Current market gloom has made investors weary of Seven Group's prospects in its core businesses for four reasons:
- A slowdown in mining has hit WesTrac's profit as demand for its equipment hits all-time lows.
- A rise in internet usage has disrupted conventional free-to-air television, causing ratings to fall.
- Low consumer confidence has decreased media advertising spend, affecting revenue from print.
- A slump in oil prices has affected Seven Group's returns on its investment portfolio.
The simultaneous downturn in all of Seven Group's businesses has created the perfect storm of fear. In Buffett's view, times of fear often present the perfect time to be greedy. The current climate might put Seven Group on his radar.
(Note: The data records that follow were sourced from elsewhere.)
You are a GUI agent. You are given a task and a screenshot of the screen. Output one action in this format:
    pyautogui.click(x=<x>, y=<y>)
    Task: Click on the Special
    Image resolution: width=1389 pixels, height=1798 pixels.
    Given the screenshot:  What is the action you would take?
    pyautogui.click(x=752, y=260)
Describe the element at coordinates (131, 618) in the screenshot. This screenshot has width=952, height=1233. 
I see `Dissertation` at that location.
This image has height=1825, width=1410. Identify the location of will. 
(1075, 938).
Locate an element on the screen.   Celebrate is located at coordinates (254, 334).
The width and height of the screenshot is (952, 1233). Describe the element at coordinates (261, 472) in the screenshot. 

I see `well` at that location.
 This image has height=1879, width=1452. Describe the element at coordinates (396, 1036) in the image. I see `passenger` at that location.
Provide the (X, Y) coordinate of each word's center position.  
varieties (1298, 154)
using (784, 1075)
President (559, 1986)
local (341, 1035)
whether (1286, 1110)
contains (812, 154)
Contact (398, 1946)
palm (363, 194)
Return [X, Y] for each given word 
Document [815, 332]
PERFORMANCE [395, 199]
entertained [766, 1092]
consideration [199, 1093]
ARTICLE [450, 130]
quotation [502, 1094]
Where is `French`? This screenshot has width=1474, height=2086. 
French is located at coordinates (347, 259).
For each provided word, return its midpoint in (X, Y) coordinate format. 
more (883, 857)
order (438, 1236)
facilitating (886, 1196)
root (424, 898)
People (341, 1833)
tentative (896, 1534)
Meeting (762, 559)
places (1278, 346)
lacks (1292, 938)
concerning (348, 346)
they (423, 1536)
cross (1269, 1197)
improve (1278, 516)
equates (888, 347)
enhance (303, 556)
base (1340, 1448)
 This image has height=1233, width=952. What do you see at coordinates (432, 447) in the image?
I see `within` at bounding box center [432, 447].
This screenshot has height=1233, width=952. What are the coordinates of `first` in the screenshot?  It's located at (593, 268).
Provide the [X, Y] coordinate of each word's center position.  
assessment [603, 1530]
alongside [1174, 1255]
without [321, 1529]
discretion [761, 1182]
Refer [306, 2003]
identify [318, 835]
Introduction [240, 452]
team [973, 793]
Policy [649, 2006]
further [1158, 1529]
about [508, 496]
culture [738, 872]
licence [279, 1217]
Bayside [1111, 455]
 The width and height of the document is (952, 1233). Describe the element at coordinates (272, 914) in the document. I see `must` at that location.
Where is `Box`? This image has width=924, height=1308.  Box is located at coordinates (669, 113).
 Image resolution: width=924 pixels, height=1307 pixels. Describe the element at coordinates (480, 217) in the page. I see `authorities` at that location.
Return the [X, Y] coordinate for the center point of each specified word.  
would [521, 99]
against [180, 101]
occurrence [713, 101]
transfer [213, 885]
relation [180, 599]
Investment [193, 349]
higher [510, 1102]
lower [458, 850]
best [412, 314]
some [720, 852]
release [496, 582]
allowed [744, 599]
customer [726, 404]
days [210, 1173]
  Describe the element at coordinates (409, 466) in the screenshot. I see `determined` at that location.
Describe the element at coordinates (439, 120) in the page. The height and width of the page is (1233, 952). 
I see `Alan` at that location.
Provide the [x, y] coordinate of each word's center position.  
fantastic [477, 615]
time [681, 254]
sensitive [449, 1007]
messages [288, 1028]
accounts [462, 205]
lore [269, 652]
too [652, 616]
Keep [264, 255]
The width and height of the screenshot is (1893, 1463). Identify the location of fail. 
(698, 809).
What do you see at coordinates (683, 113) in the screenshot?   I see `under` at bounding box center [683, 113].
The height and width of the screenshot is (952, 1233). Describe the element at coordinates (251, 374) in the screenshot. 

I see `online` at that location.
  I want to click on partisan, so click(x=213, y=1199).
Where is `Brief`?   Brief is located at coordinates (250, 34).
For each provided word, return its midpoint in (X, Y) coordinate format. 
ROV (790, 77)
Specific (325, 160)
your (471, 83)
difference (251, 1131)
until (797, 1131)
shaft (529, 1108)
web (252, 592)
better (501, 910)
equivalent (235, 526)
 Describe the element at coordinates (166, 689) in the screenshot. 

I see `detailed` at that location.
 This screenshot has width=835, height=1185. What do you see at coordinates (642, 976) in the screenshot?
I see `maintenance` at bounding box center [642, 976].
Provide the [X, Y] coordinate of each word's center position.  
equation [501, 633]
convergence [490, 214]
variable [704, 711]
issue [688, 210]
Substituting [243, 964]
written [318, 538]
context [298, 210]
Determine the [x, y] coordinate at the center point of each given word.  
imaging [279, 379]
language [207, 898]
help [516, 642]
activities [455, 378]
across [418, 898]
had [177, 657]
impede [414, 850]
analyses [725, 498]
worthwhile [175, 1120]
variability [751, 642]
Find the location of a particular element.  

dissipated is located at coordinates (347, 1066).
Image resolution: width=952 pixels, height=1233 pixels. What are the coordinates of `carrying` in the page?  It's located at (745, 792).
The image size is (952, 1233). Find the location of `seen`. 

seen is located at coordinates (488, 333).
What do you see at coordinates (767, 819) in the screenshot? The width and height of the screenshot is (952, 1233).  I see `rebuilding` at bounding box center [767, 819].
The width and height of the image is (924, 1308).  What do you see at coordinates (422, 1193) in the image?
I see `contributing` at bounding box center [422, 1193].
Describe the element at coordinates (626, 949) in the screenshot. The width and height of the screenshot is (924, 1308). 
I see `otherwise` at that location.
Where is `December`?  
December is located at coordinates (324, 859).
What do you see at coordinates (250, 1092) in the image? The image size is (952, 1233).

"Assume the market does not reopen for five years"
Another pearl of wisdom from the great man is to never buy companies for short-term gains; instead, focus on buying quality businesses.
Seven Group arguably ticks this requirement too. Although pessimists may argue that mining is doomed, that the internet has killed media and that anaemic global growth will persist for the next decade, the inevitable truth is that every economy works in cycles. Whilst we are admittedly at a low point for mining, commodities and consumer confidence, the fact is that they will recover over the next decade. The result should be a rebound in earnings for all of Seven Group's divisions.
Considering that it owns a $1 billion investment portfolio, it appears that Seven Group's current market capitalisation of $1.45 billion undervalues all other operations. This is despite Seven Group controlling the number one television station nationally and holding the Asia-Pacific distribution rights to the biggest mining equipment maker in the world.
Therefore, if you assumed the share market closed today and did not reopen for five years, it's likely that Seven Group would be in a better position because of the quality of its businesses when the economy recovers. Accordingly, any short-term movements in price should be irrelevant to the long-term success of this stock.
"Rule Number 1 – Don't lose money"
Buffett may be a fan of Fight Club because his second rule is: "don't forget rule number 1". The point is that Buffett takes losing money very seriously. Any investment he makes must compensate him by providing a satisfactory return (in real dollar terms).
In Seven Group's case, that return is its annual dividend. At current prices, Seven Group trades on a fully-franked yield of 8.5%. The yield is funded by the investment portfolio, so any turnaround in media, mining or energy should see the payout grow.
Seven Group's management is currently performing an on-market buy-back to take advantage of the fall in share price. This initiative should support its share price against further weakness in the short-term and minimise the chance of losing money over the long term.
Foolish takeaway
Whilst I don't actually know what Buffett will buy next, a certainty is that he will be patient. Likewise, investors need to be patient with Seven Group as its core businesses recover from their cyclical lows.
Although a purchase in Seven Group is not without risk, I believe the company will provide long-term value by rewarding the patient investor with capital growth and a solid income stream in the interim.